Figure 2. Changes in the Fitbit wearing rate in the CRM and non-CRM groups. A moving average technique was used to report the trend lines by abbreviating the raw time series data (window size=6 days). The time unit on the horizontal axis is 30 days, which means that the number of total wearing hours for 30 days was measured and plotted at each time point. The thin solid lines on the top area are individual trend lines of the change in the Fitbit wearing rate of each patient, and the thick solid line is an average trend line of the individual lines. The lines in the bottom area are the standard deviation trend line (MSD) of the change in the wearing rate. Increasing moving average and decreasing MSD might be positive.

Principal Findings

In this study, we implemented a mood prediction algorithm using a passive digital phenotype in patients with mood disorders previously developed [22] as a CRM feedback system, and conducted a prospective pilot study for 1 year to see if it is effective in preventing the recurrence of mood episodes. We confirmed that giving daily circadian rhythm–based mood prediction feedback by analyzing the life patterns of individual patients with mood disorders significantly lowers the number and duration of mood episodes compared to those in the control group.

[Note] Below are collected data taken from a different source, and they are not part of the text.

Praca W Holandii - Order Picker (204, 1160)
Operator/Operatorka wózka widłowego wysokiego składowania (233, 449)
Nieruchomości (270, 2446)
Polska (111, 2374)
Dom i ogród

As mood disorders are recurrent and progress to a chronic course, reducing the recurrence of mood episodes and improving the prognosis is key to treatment [27,28]. In this regard, it is particularly important to track the real-time psychiatric condition, evaluate the risk of recurrence, and feed it back to help the patient identify the personal characteristics of their mood disorder. Previously, efforts have been made to maintain a stable euthymic state through conventional treatment, including pharmacotherapy [29,30], and there have been reports that nonpharmacological treatments such as cognitive behavioral therapy (CBT) or interpersonal social rhythm therapy can help manage prognosis [31,32]. This study observed the prognosis for 1 year depending on whether the CRM app feedback was applied while maintaining conventional treatment, and a strong and noticeable recurrence prevention effect was observed. The CRM app could be classified as a nonpharmacological treatment, but it appears to be more effective compared to the existing nonpharmacological treatment methods. Considering the study period and the number of samples, the results related to the number of mood episode recurrences should be considered. However, when comparing the periods of depressive, manic/hypomanic, and overall mood episodes, all were significantly shorter than 90% of those in the non-CRM group, which is a favorable result. The markedly shortened period of mood episodes in the CRM group needs to be considered in terms of preventing the recurrence effect of the CRM app and shortening the recovery time after the recurrence of mood episodes. Shortening of the mood episode duration in case of relapse may be affected not only by prevention but also by resilience and speed of recovery. The CRM app provides a guide to mood prediction and life guidance based on circadian rhythms. In addition, it helps patients acquire relevant insights to help them establish regular circadian rhythm–based lifestyle patterns in their daily lives. It could be interpreted that the behavioral change and ongoing use of the CRM app can not only prevent recurrence but also help in rapid recovery after a relapse.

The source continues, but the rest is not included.